Em primeira análise, a doação de órgãos por conta de morte cerebral é a mais recorrente. Contudo, para que essa seja efetuada existem burocracias e regras, além da dificuldade de conseguir a permissão da família do doador. Acontece que, cerca de 47% das famílias recusam a doação, ou seja, quase metade dos órgãos são desperdiçados. Isso ocorre porque a perda de um ente não é de fácil aceitação, e decidir-se sobre doar ou não envolve muita responsabilidade. Ademais, algumas religiões - exemplo, os Testemunhas de Jeová - são totalmente contra esse procedimento, dessa maneira, famílias devotas se recusam a aceitar o transplante e os médicos são obrigados a acatar essa decisão.

Em segunda análise, tempo é algo crucial quando fale-se em transplantes, e as atitudes cabíveis devem ser tomadas o mais rápido. Como se não bastasse a corrida contra o tempo, o Brasil hoje dispõe de um número reduzido de médicos, e cirurgias desse porte requerem uma quantidade rigorosa de profissionais, não só médicos mas também enfermeiros, anestesistas, entre outros. Outro recurso escasso são os aparelhos e utensílios cirúrgicos. Esses produtos chegam cada vez em menor quantidade nos hospitais e isso torna o trabalho dos poucos profissionais ainda mais difícil, bem como põem em risco a vida do paciente.

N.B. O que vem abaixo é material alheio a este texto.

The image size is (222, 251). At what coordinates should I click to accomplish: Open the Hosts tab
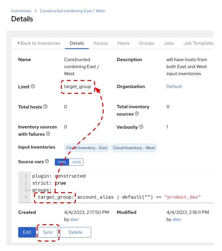pyautogui.click(x=124, y=43)
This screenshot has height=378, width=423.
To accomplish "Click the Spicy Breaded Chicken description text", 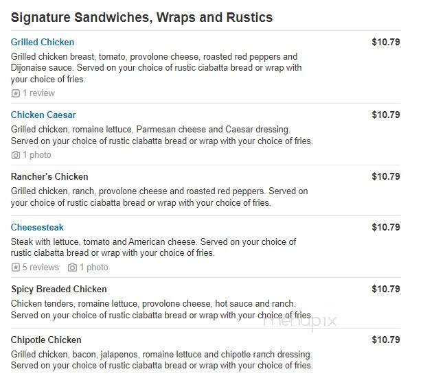I will click(161, 309).
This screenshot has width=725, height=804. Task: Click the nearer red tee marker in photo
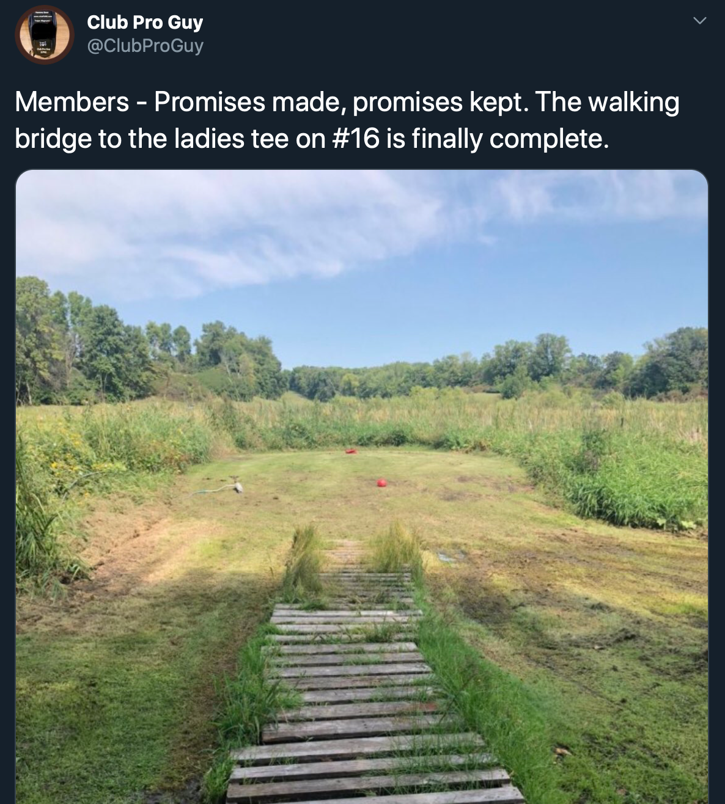(382, 483)
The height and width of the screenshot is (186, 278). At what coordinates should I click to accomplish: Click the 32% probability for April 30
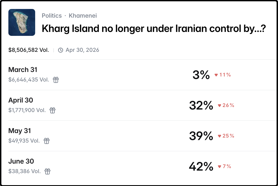(201, 105)
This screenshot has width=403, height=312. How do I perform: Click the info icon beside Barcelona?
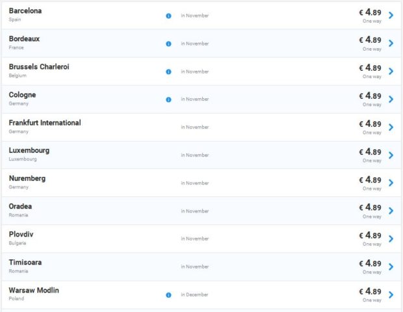(168, 16)
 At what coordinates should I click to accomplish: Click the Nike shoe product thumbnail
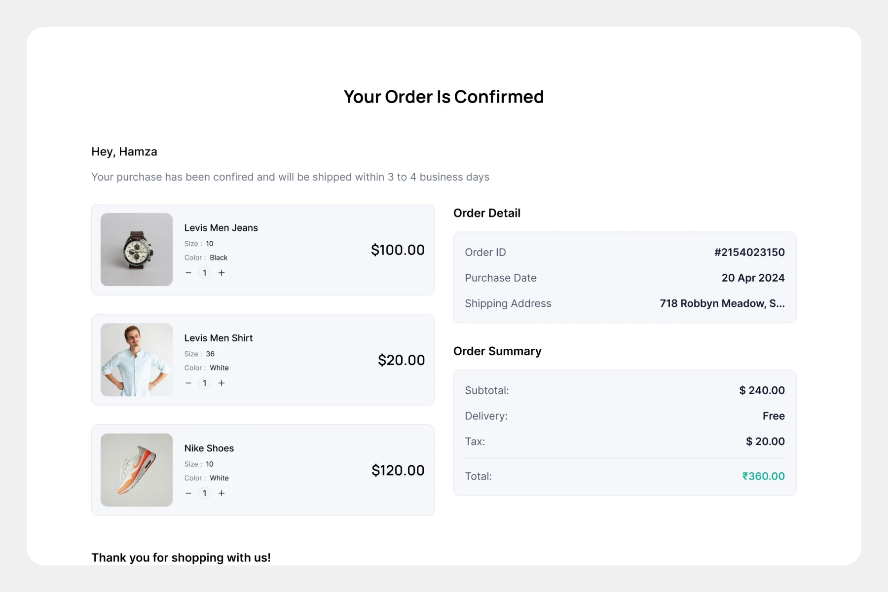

Sob esse viés, medidas são necessárias para resolver esses impasses e aumentar a eficiência e o número de transplantes realizados. Diante disso, a mídia deve intervir com campanhas de incentivo a doação de órgãos. Elas devem apresentar histórias reais de pessoas que puderam salvar outras vidas,  para sensibilizar a população que dessa forma se torna mais suscetível a doar. Concomitantemente, o Governo junto ao Ministério da Saúde, devem direcionar verbas para o abastecimento de utensílios e aparelhos cirúrgicos que não chegam em quantidade necessária nos hospitais. Isso só será possível se houver uma fiscalização atuante no direcionamento dessas verbas, que exitem, mas em sua maioria são desviadas.